The following is a contribution from Mark Stein, author of Vice Capades: Sex, Drugs, and Bowling from the Pilgrims to the Present (July 2017). Stein is an author, screenwriter, and playwright. He has published several books, including How the States Got Their Shapes, a New York Times best seller and the basis for the eponymous History Channel series, and American Panic: A History of Who Scares Us and Why.
When I set about writing How the States Got Their Shapes ten or so years ago, I asked myself the same question I put to myself when recently writing Vice Capades: Sex, Drugs, and Bowling from the Pilgrims to the Present. That question being: Why am I writing this? Why do I care about this subject?—closely followed by the potentially more troubling question: Why would anyone else care?
Though the two books are on very different topics, the answers turned out to be the same. Both the location of state lines and laws prohibiting vice, I discovered, are lenses that provide particularly vivid views of who we were at the time, what we valued, and whose values ruled.
Take the panhandle of Oklahoma. Like many of our vice laws, its boundaries contain a wealth of insights into who we were, dating back in this instance to the days of Charles II—though never in his wildest dreams did Charles II dream of Oklahoma. Moreover, and also like our vice laws, the boundaries of the Oklahoma panhandle tell a tale of government efforts at regulation (in this case, slavery) and of the government washing its hands of regulation (slavery again).
Fasten your seat belts for a spin around that panhandle. Its southern border is located at 36°30’ north latitude. Tracing that line back, it turns out to be the midpoint between two vital waterways inland from the ocean—the Chesapeake Bay and Albemarle Sound. In 1665, Charles II quite logically declared a line due west from that midpoint to be the boundary between Virginia and the then Carolina colony. Surveying through the wilderness ended up veering northward and was later corrected at the western end of the Kentucky/Tennessee border. Soon after, the line was extended as the southern border of Missouri (with the exception of that state’s “boot heel,” but that’s another story—one involving the power of money.)
Which brings us to the 1820 Missouri Compromise and the eventual further extension of that 1665 line as the northernmost border between Texas and Oklahoma. In the Missouri Compromise, the federal government sought to regulate slavery by prohibiting it in any new state or territory north of 36°30’—with the exception of Missouri (that being the compromise). When Texas entered the Union in 1845, it was much larger than it is today and it had slavery. To keep slavery, Texas relinquished its land north of 36°30’. Hence, the southern border of what would become Oklahoma’s panhandle.

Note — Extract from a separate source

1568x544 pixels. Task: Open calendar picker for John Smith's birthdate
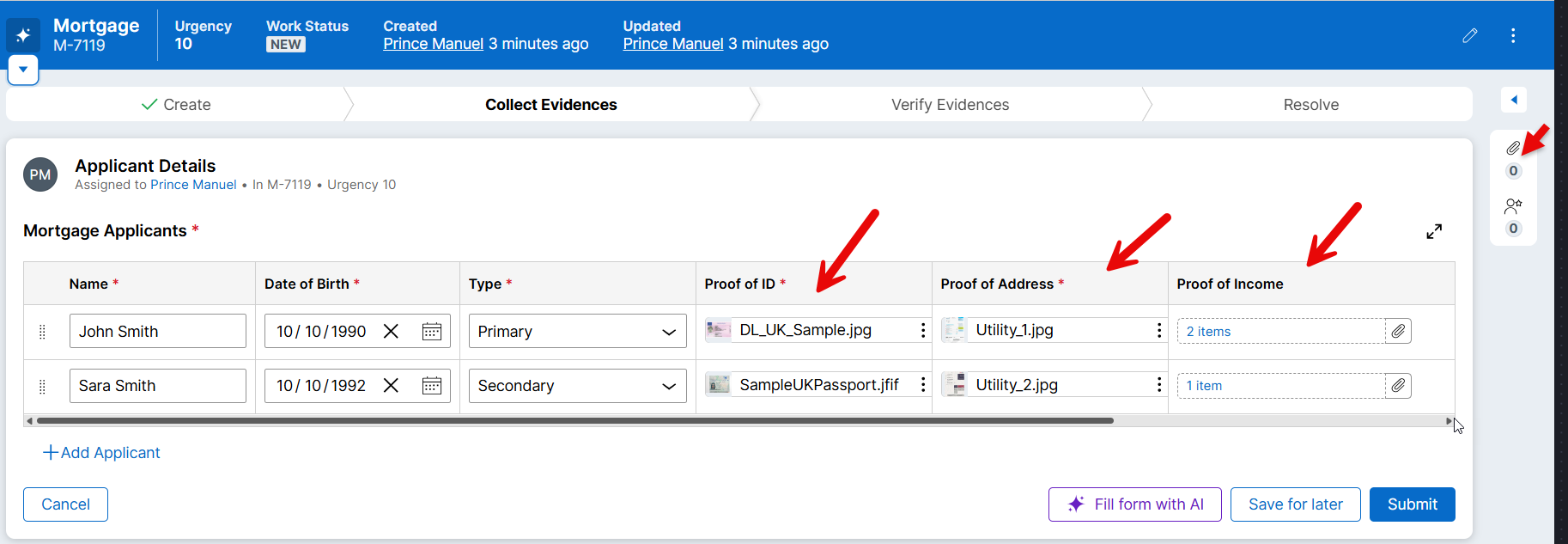point(431,332)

The northern border of that panhandle was located where it is in the 1854 Kansas-Nebraska Act, in which the federal government gave up on regulating slavery by now allowing each new state or territory to decide the question for itself. While this law served to disable human equality as a value, its stipulating the Oklahoma/Kansas border at 37° enabled state equality by making it possible for a tier of prairie states to be created—Kansas, Nebraska, South Dakota, North Dakota—all having equal degrees (three) of height. But it also left a gap between the top of Texas and the bottom of Kansas—which later became the Oklahoma panhandle.
In much the same way I discovered a wealth of history hidden within our ever-changing views of vice. What perplexed and fascinated me was that some of our views of vice have changed in more tolerant directions (such as ending prohibitions on inter-racial or same-sex marriage) while others have changed in less tolerant directions (such as punishments one might face for whistling at a woman in the workplace). As with How the States Got Their Shapes, I came to see how vice laws, too, are boundaries. And as such they provide us with another form of map, one in which the borders are those of values. Those borders which have changed and those which have not reveal who ruled back then and who rules today.

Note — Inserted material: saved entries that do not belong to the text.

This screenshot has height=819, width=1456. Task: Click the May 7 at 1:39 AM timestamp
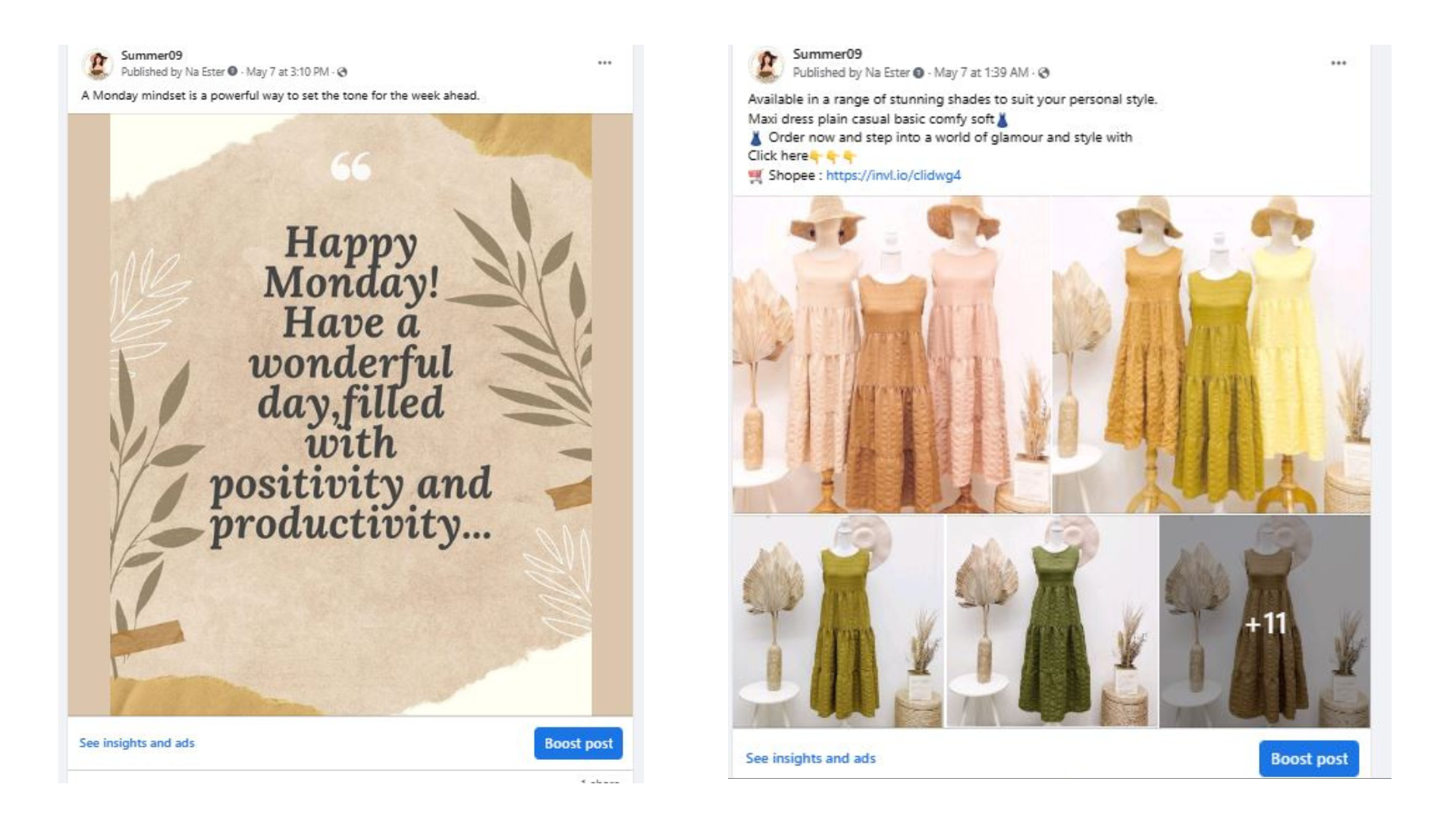(x=981, y=73)
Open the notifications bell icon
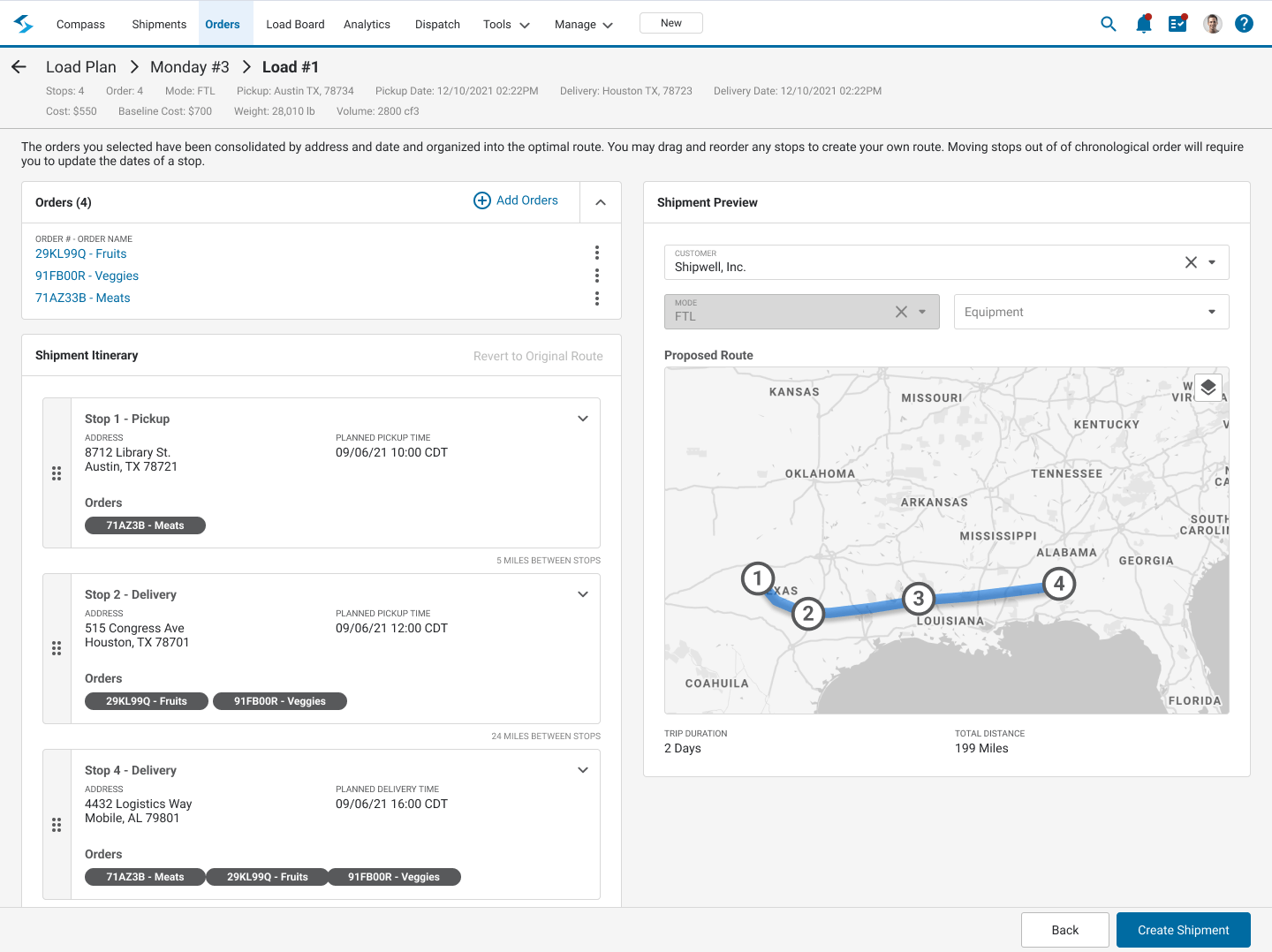Screen dimensions: 1272x952 pos(1142,24)
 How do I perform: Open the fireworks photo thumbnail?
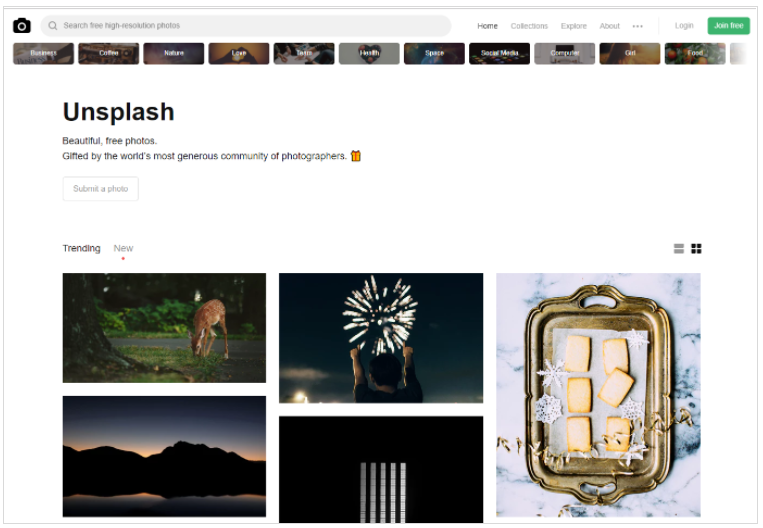click(381, 338)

Take bowling, for example. In the colonial era, it was among the many games listed as prohibited in every colony—with one exception: New York. Turns out, the Dutch brought bowling to the New World, and when the British ousted the Dutch authorities from what is now New York, they did not oust the Dutch residents—who owned a lot of land, had a lot of money (hence power), and liked to bowl. Today, the oldest park in New York is Bowling Green at the bottom of Manhattan.
In the case of vice laws, I discovered that gaps in enforcement or adherence to a law—much like blips in state lines—provide a view of groups that were either a rising power or a hidden power. Through the lens of those laws, I could see religious authorities having to share power with physicians and scientists when the word sodomy (from the biblical sinful city of Sodom) came to be replaced by homosexuality (from the Latin used in scientific terminology). I could see white Americans using views of vice in an effort to maintain power over Mexican immigrants in the early twentieth century by replacing the word cannabis (long used not only in science but in ads for patent medicines that, for some reason, worked wonders) with the Spanish word for that plant, marijuana.
When I was a kid, like all kids I’d guess, I took joy in finding cool stuff on the ground. Coins, of course, but also interesting stones or colorful shards of glass. I’d gaze at them and wonder where they had been, what events they were a part of. In both How the States Got Their Shapes and Vice Capades, I’m still doing that stuff.
For better or for worse, I guess I never fully grew up.